# Excerpt
## begin
Ah, the open road. There is something so beautiful and so quintessentially American about road tripping. The skies are clear, the roads are long, and there are seemingly endless expanses of grass, hills, and corn. This summer, a week before classes started, my friend Leela and I embarked on our week-long road journey to Ohio.
We began in Encinitas, California, where Leela lives. In what ended up being the longest leg of our journey, we drove all the way from California, through Nevada and Arizona, to my home in Salt Lake City, Utah.
We rose with the sun to try to get to my house before the sun set. As we drove through sunny Southern California, the valleyed landscape blanketed by sprawling suburbs, the car hummed. It always surprises me how much of California is a desert. The I-15 skirts past the Mojave National Preserve, a vast expanse of dry ground, round rocks, and Joshua Trees. Then, it's off to Vegas, where bright lights and flashy signs greet you at every bend in the road. The Chainsmokers, Nelly, Shin Lim, Sweet James, and Carrottop smile bright, their 2D figures pasted on tall rectangular billboards high in the sky. We stopped right at the Nevada-Arizona border for gas, and the sun felt like a heavy hand pushing me towards the ground. Bright green pastures of golf courses–with questionable water sources–contrast the hot and arid landscape. Arizona is just a blip, then Southern Utah greets me like a warm hug. I have a lot of newly-found Utah pride. Growing up, I didn't love Utah because I felt very much like an outsider. The religious culture is very particular, and you are either in or you are out. But things are changing, I am growing, and I am recognizing the beauty of the margins within the mainstream. I am appreciating Utah once more (especially in the New York-California-dominated landscape of Oberlin College).
## end
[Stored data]
## begin
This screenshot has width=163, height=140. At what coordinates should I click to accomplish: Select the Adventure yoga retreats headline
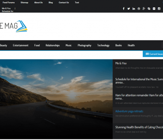coord(129,111)
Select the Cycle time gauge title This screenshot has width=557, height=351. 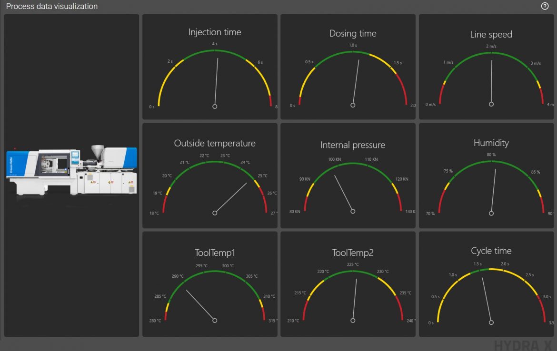491,251
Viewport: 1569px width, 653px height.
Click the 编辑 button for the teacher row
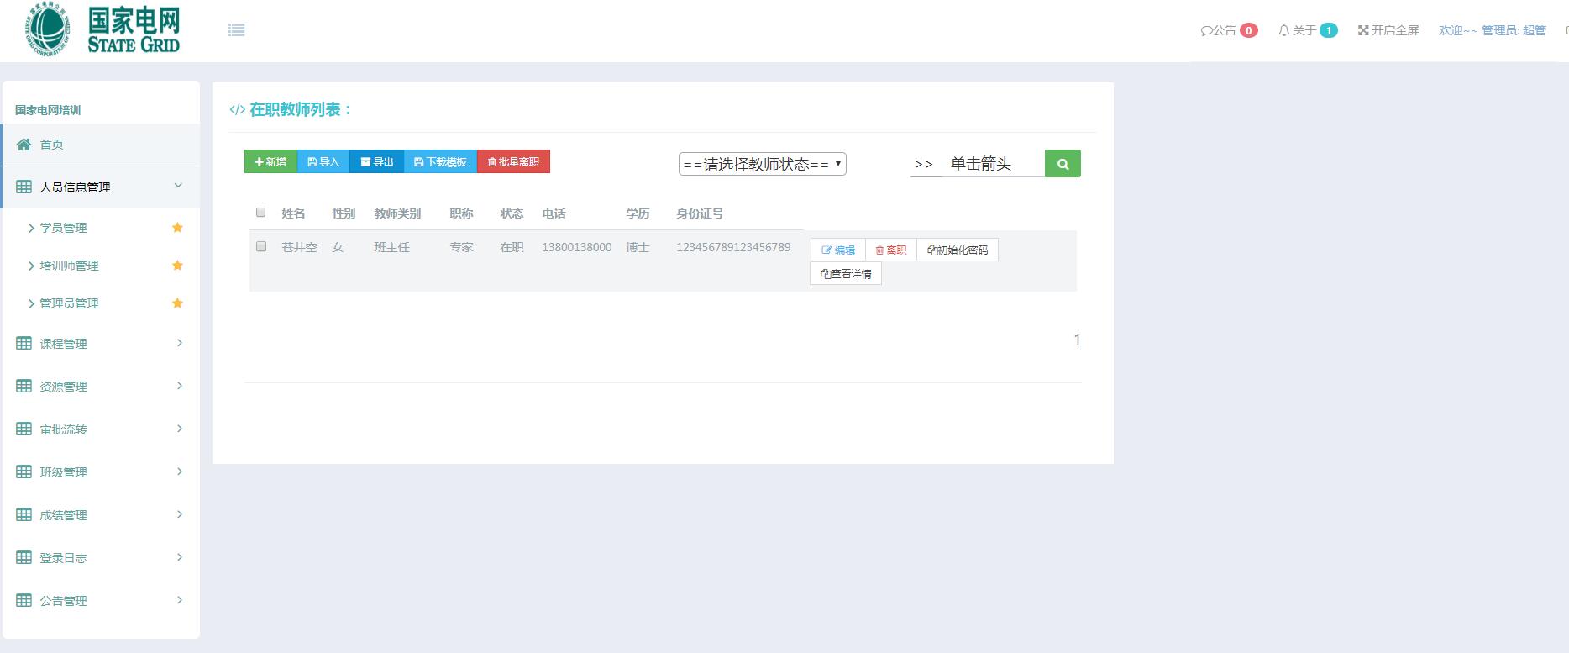point(838,250)
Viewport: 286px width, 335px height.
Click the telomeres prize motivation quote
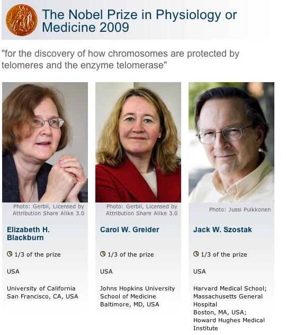(x=121, y=59)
## end
# Jobs
[1] Copy the part of the road trip story starting with "Ah, the open" and going on through "journey to Ohio.".
[2] According to the road trip story, in what town and state does Leela live?
[3] Go on with the road trip story from where it stops.
These stored data entries are separate from the road trip story.

# In response
[1]
Ah, the open road. There is something so beautiful and so quintessentially American about road tripping. The skies are clear, the roads are long, and there are seemingly endless expanses of grass, hills, and corn. This summer, a week before classes started, my friend Leela and I embarked on our week-long road journey to Ohio.

[2] Encinitas, California.

[3]
It was a rush to get to my house, as two other friends, Caterina and Clio (driving from Tahoe and heading to Oberlin in a separate car), were also staying the night at my house, and we were trying to arrive at the same time. They ended up beating us there and lounged around, talked to my mom, and freshened up before we arrived.
My mom and my sister cooked an elaborate dinner for us, pasta, shrimp, steak, vegetables, and s'mores cookies for dessert. Being at home with my family, dogs, and friends was so nice. That night I rested easy.
We slept in and were awoken by my dogs jumping on the bed. Our leisurely rise, followed by a beautiful hike and waffles and squash eggs, was complicated by car troubles. Caterina and Clio had some coolant issues and were researching where to put coolant into their car. They eventually figured it out, and headed out ahead of us, taking the diagonal on their drive through Wyoming. We stayed behind to experience another day of Salt Lake City. Leela had never visited before, so I was determined to give her a Salt Lake City experience. We met two of my friends at the Chinatown Supermarket strip mall extravaganza to get tea. I had an awesome dessert combo of chewy black sesame balls and cheese foam oolong tea at the Best of Utah award winner for Best Slippery Sweets. After that, we had birria tacos and strawberry horchata at my sister's house. We did not get the chance to try out the famous soda shops that are on every corner in Utah, just like how coffee shops in Seattle sit on every corner. Ultimately, though, I think I gave Leela a pretty good tour of the city. We passed by the main Latter Day Saints Temple, under construction but impressive no less, and explored City Creek Mall across the street, made possible by tithing money from the church. I finished up constructing the sourdough cardamom-pistachio-raspberry knots I had started making that morning and headed to bed.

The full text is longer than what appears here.